Extract —
The pace of producing this book is so slow you can barely see progress without using time lapse photography. It will take me at least a year, and possibly as long as two, to finish a draft that is ready for readers. But the second upside is even better than the first -- it is vastly better work than I've ever produced before. You almost cannot even compare it.

Before I got sick I wrote like it was a race. Not because I thought I was in a race, but because the need to get the words down on the paper felt so incredibly urgent. I never intended to work at breakneck speed, it just sort-of happened. I'd get an idea, like it, start developing it, and then the ideas would start coming so fast and furious and I'd be working as much as my body would allow just to slam them down on the page, edits later, ideas NOW. Then I got sick. After my brain got all loosey-goosey I began to appreciate just how essential my previous clarity and effortless ability to remember just about everything had been to my old process. I could not do it anymore. I'd get the idea I liked, start to develop it, and then my health would crash and the whole thing would sort-of dissolve.

Writing a novel, for me, is a lot like building a castle in the air. I used to be able to switch back and forth between working on the blueprints for the whole structure, and nailing materials together for one small part of it, then a whole different part, pretty easily. At least, I felt like I could. I believed I could.

But once I got sick, I couldn't be running back and forth between those tasks anymore. If there weren't enough blueprints done before my health crashed, the whole thing came tumbling down and could not be rebuilt because I could not remember how any part of the structure was intended to be connected to any other part. So this time, I spent months and months working on nothing but blueprints before I started trying to cut materials or nail anything together. I had just started cutting and nailing for the novel's walls when the flare came and the walls in my mind came down. And the structure is holding! There are enough blueprints. The whole thing is not only not crumbling down all around me, I can still see how each bit connects to every other bit, and I can see that the fact that I'm taking this much time drawing out blueprints is going to make the finished castle far more interesting and solid than any I've built in the past.

Oh, all I want to do is build the thing. I am enormously pissed that I am in a flare. It feels like sitting in front of my favorite food, starving, and not eating it. But you know what happens when you gorge and guzzle; you don't really enjoy any of it, you can hardly taste it, and half the time you choke.

I know I can't do narrative work when I can't get my mind to hold on to a zen-like space, that's the way I get the feel of the words the way I like them. For me, writing is a synesthetic process. Other people sometimes experience words as if they have colors or sounds; for me, words have feels to them, like a form of sensuality, they feel rough or creamy, or maybe like pavement or like a tongue, or they overlap across any number of sensations, and punctuation alerts to the intensity of the sensation. I get into that zone that people talk about when they work out or meditate, and from that space I use how words feel to make choices about how I string together a sentence, a paragraph, a story. Can't do it when I can't get my body to feel the words properly, or get my mind to hold onto the right space.

Information given —
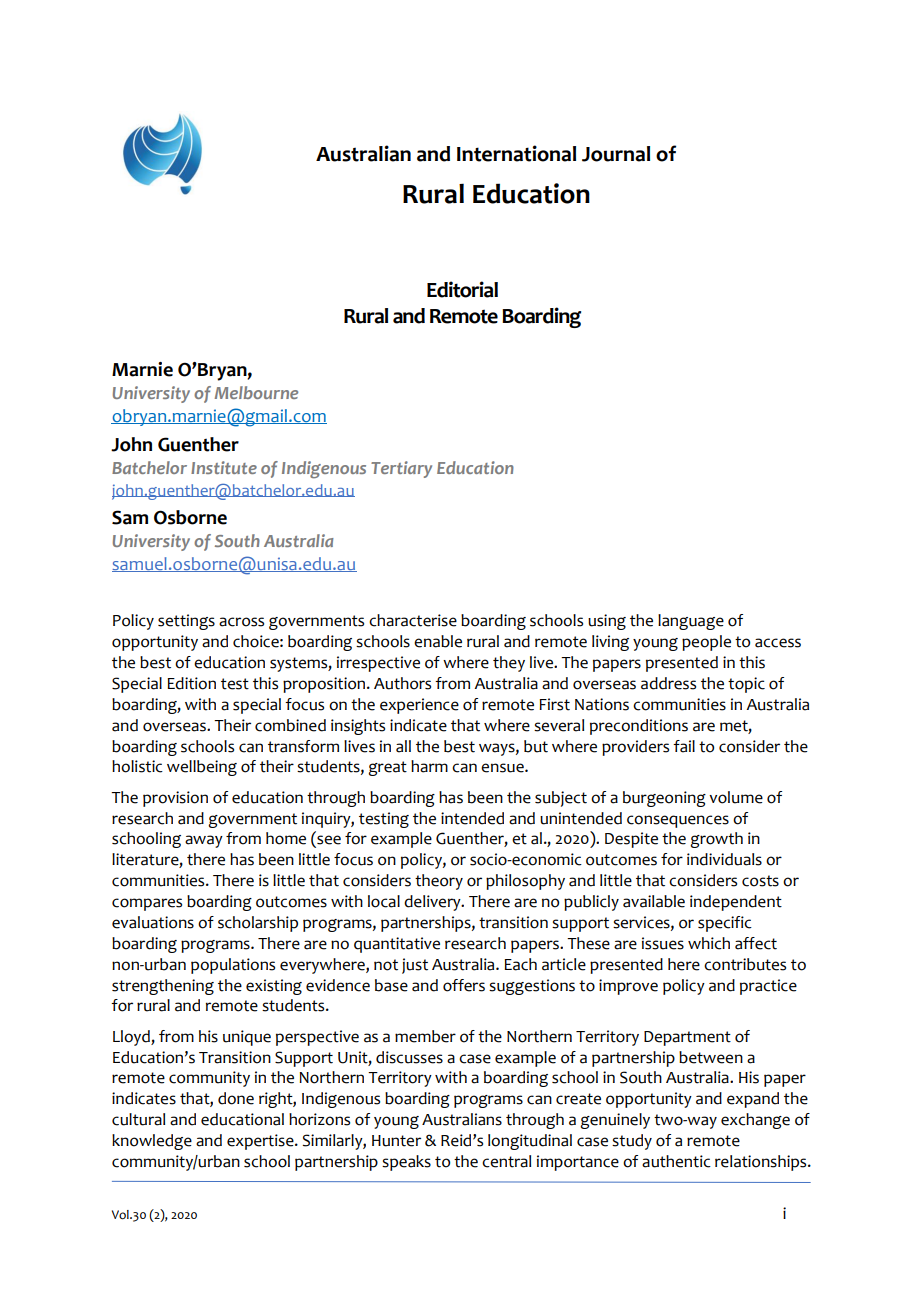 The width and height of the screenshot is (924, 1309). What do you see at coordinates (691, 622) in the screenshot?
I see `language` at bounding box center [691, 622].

--

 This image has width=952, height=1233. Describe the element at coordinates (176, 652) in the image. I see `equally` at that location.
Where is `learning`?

Stated goal — Rewrite the stretch of the essay from "I know I can't" through "the right space.", putting "sensory" in place of "synesthetic". The material above is separate from the essay.

Written solution —
I know I can't do narrative work when I can't get my mind to hold on to a zen-like space, that's the way I get the feel of the words the way I like them. For me, writing is a sensory process. Other people sometimes experience words as if they have colors or sounds; for me, words have feels to them, like a form of sensuality, they feel rough or creamy, or maybe like pavement or like a tongue, or they overlap across any number of sensations, and punctuation alerts to the intensity of the sensation. I get into that zone that people talk about when they work out or meditate, and from that space I use how words feel to make choices about how I string together a sentence, a paragraph, a story. Can't do it when I can't get my body to feel the words properly, or get my mind to hold onto the right space.